------ Supplied data

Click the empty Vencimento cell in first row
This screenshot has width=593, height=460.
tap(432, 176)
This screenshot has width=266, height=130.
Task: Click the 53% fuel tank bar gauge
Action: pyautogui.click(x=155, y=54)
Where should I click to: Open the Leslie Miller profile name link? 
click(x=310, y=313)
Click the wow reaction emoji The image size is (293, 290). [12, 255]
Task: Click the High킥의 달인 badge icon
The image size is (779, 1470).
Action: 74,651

------------
------ Supplied data

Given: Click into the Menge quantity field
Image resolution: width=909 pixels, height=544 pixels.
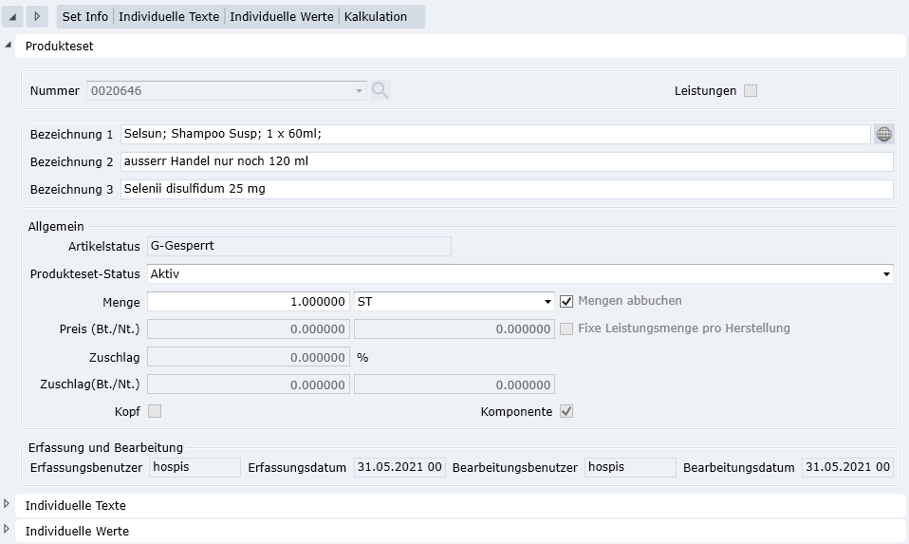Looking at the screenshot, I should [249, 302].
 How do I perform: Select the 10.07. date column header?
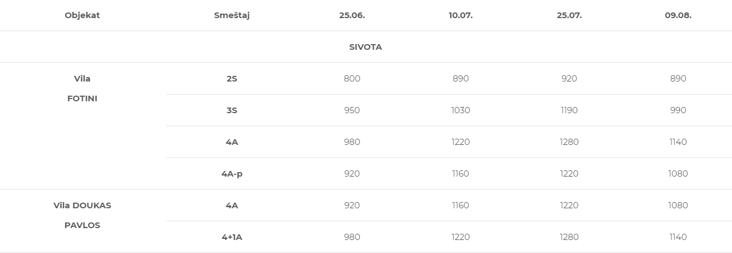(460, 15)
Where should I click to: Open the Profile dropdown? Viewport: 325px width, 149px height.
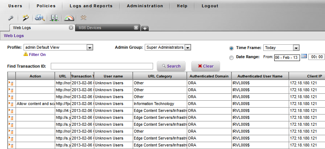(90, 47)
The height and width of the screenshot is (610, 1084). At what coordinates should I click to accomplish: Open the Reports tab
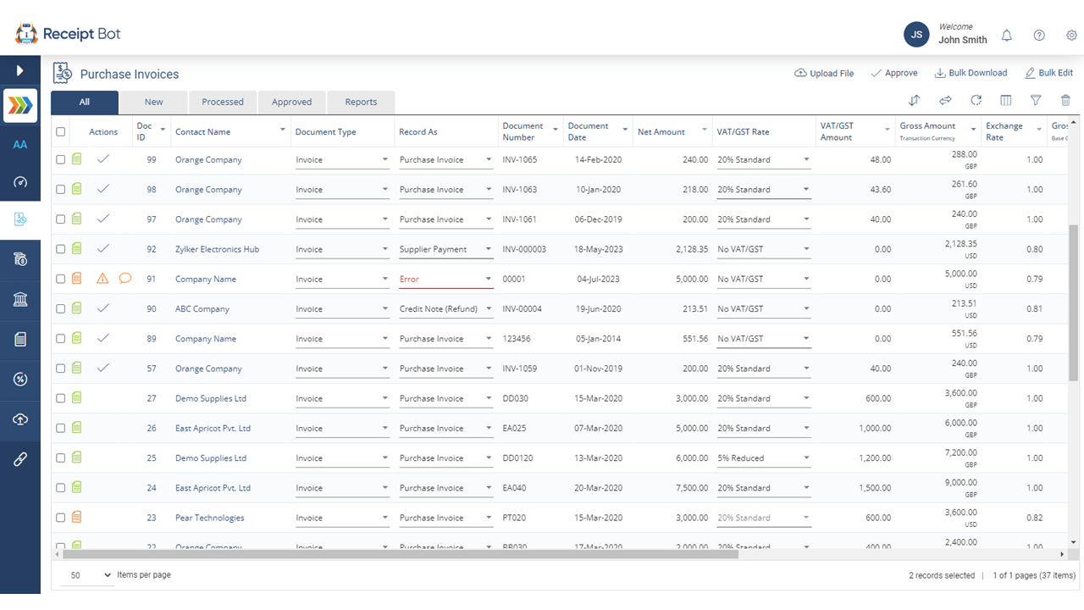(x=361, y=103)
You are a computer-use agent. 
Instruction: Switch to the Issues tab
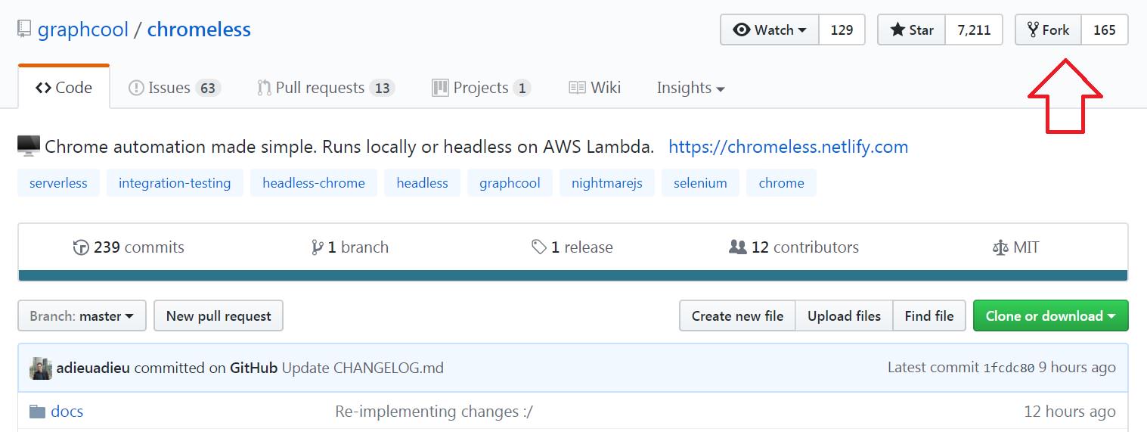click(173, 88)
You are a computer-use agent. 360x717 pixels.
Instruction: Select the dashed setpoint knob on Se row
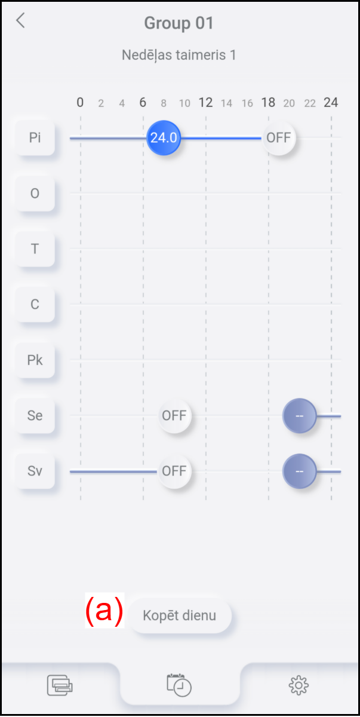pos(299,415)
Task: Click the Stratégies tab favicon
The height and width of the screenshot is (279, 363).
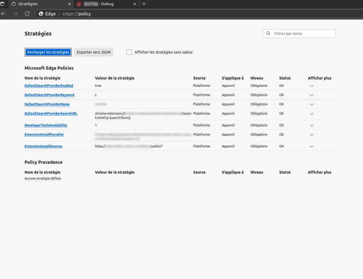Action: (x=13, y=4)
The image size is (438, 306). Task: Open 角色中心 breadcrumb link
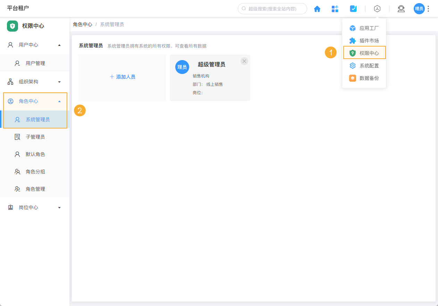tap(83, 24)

------------

▶ **What you have to do**
Filter the data for the string "agent". Copy each matching line.

▶ **Solved exercise**
You are a computer-use agent. 
You are a computer-use agent. 360x717 pixels.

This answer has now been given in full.